I’ll be at the Hobart in about two hours.
#
Linda glanced at her watch when she passed through the glare of a street light, the bright cone piercing the front windshield to illuminate her face, then brighten the steering wheel, and finally flash across her thighs. It would be after eleven by the time she arrived near the school. Hobart didn’t allow late night visitors, not unless it was an emergency. They would not consider her ominous feelings an emergency, even if Linda did.
Hobart was small, with about one-hundred girls. The owner was like a second mother to each one of them. She was a homely woman. Linda’s deceased husband, Clark, once claimed that should Pauline Hobart take off her clothes in front of the window, the man across the street would close his drapes. Linda always scolded Clark for it, but smiled at the memory of him saying it with his eyebrows raised like Groucho Marx.
Maybe the time had come to bring Steffi home to live with her. She’d been thinking about it. She always thought about it. Always. Steffi loved the long summer trips they took together each year, and the shorter ones over each Christmas. Steffi loved the Hobart School. Hobart was K-6. In any event, Steffi was in the sixth grade so this would be her daughter’s last year there. Maybe at the end of this year, maybe then she would bring Steffi home. She had to look closely into the quality of schools in Sea Crest and, maybe in Caruthers, Kansas. But she had no more time to juggle her thoughts pro and con with respect to Dix’s proposal that continued to age without her answer.
She’d be in Portland a little before midnight. Maybe get a little sleep, probably not. The only thing that mattered was being on the porch of Hobart in the morning when they unlocked the door.
#
Waiting to checkin at the Red Lion, Linda glanced at a stack of national newspapers on the front counter that used color more frequently than any other newspaper she had ever encountered.
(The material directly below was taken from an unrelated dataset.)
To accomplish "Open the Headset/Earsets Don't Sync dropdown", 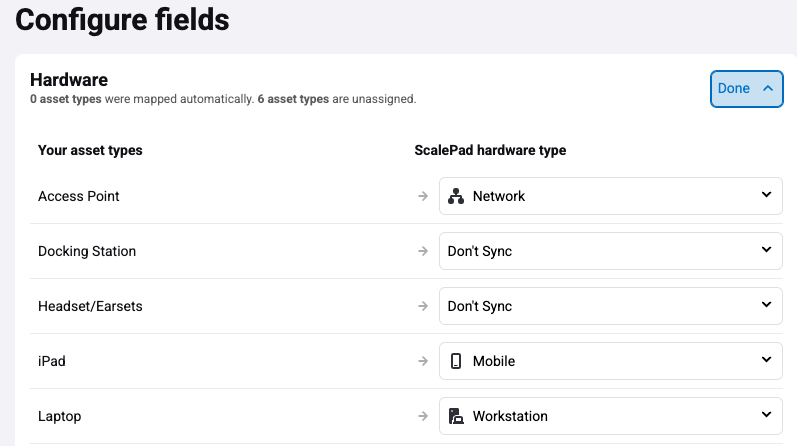I will [610, 306].
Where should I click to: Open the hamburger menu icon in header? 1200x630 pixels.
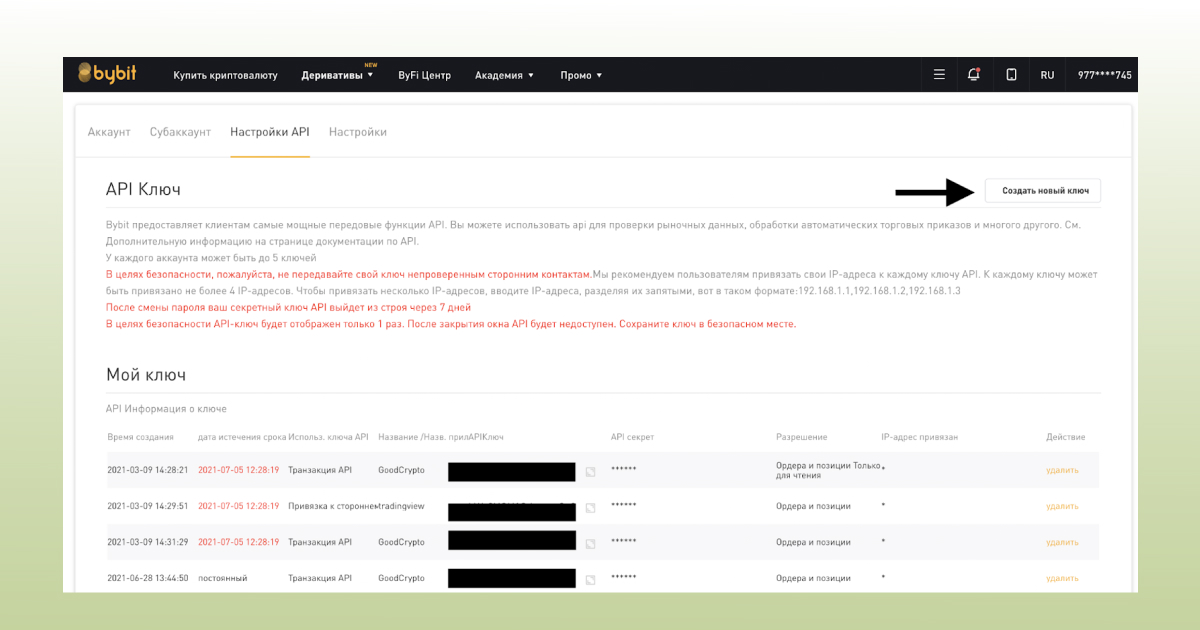click(x=939, y=75)
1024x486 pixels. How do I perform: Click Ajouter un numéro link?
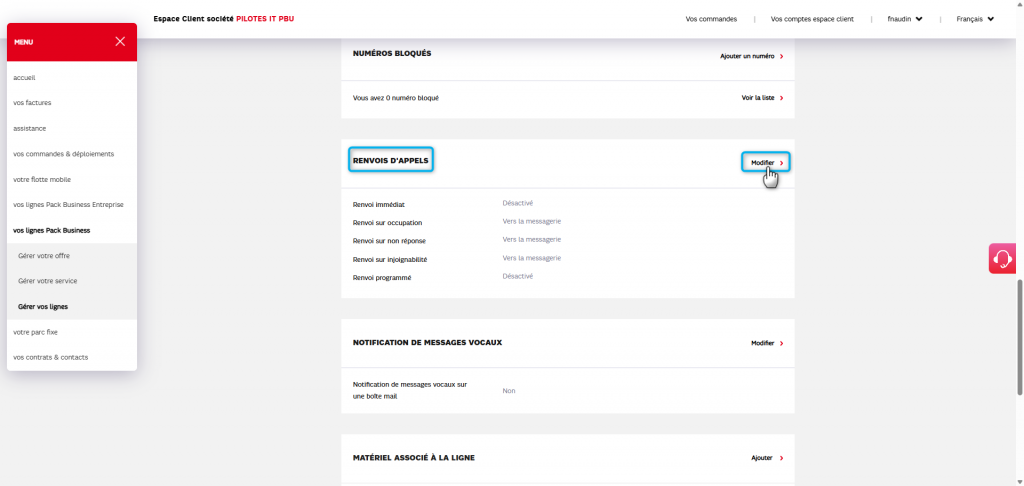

The headlines announced that U. S. President Ronald Walker had formally announced his decision to run for reelection. The photo with the article on the front page showed him standing next to his wife, Carolyn, a woman considerably younger than the president, looking up at him. President Walker was at least six inches taller than the first lady. Carolyn wore a blue dress that matched the president’s tie. Presidential, is the word they use for such a grand image.